* [Exercise details]: Beginning at the line that contains "[Facebook social link] (125, 1167)", write out each remaining line of the entries below exactly as it stands.

* [Data extracts]:
-----

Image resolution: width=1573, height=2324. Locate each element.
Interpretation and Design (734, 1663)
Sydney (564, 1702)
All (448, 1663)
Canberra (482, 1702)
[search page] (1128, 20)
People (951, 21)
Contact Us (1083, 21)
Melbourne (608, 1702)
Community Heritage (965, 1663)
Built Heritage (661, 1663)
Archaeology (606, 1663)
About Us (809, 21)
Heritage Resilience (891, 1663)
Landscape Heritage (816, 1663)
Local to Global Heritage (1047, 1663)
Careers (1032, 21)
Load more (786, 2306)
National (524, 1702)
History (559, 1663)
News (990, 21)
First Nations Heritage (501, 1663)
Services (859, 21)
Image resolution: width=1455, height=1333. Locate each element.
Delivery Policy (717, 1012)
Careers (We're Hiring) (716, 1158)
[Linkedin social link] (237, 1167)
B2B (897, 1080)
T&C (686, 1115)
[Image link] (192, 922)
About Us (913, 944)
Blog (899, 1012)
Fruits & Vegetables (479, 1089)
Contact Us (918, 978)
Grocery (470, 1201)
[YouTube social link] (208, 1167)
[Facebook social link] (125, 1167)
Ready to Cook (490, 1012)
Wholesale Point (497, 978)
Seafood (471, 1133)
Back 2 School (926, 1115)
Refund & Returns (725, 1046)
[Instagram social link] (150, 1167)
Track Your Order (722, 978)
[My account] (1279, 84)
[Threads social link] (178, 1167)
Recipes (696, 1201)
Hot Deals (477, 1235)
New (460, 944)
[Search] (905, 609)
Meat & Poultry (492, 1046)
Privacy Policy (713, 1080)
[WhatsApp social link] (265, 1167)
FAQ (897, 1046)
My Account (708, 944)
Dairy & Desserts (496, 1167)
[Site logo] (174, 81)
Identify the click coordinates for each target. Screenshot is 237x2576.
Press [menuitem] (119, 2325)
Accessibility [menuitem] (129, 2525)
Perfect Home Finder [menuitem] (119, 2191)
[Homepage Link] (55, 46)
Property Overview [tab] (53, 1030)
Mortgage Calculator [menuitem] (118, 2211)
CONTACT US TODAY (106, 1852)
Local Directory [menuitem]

-----

* [Solution]:
[Facebook social link] (125, 1167)
Ready to Cook (490, 1012)
Wholesale Point (497, 978)
Seafood (471, 1133)
Back 2 School (926, 1115)
Refund & Returns (725, 1046)
[Instagram social link] (150, 1167)
Track Your Order (722, 978)
[My account] (1279, 84)
[Threads social link] (178, 1167)
Recipes (696, 1201)
Hot Deals (477, 1235)
New (460, 944)
[Search] (905, 609)
Meat & Poultry (492, 1046)
Privacy Policy (713, 1080)
[WhatsApp social link] (265, 1167)
FAQ (897, 1046)
My Account (708, 944)
Dairy & Desserts (496, 1167)
[Site logo] (174, 81)
Identify the click coordinates for each target. Screenshot is 237x2576.
Press [menuitem] (119, 2325)
Accessibility [menuitem] (129, 2525)
Perfect Home Finder [menuitem] (119, 2191)
[Homepage Link] (55, 46)
Property Overview [tab] (53, 1030)
Mortgage Calculator [menuitem] (118, 2211)
CONTACT US TODAY (106, 1852)
Local Directory [menuitem]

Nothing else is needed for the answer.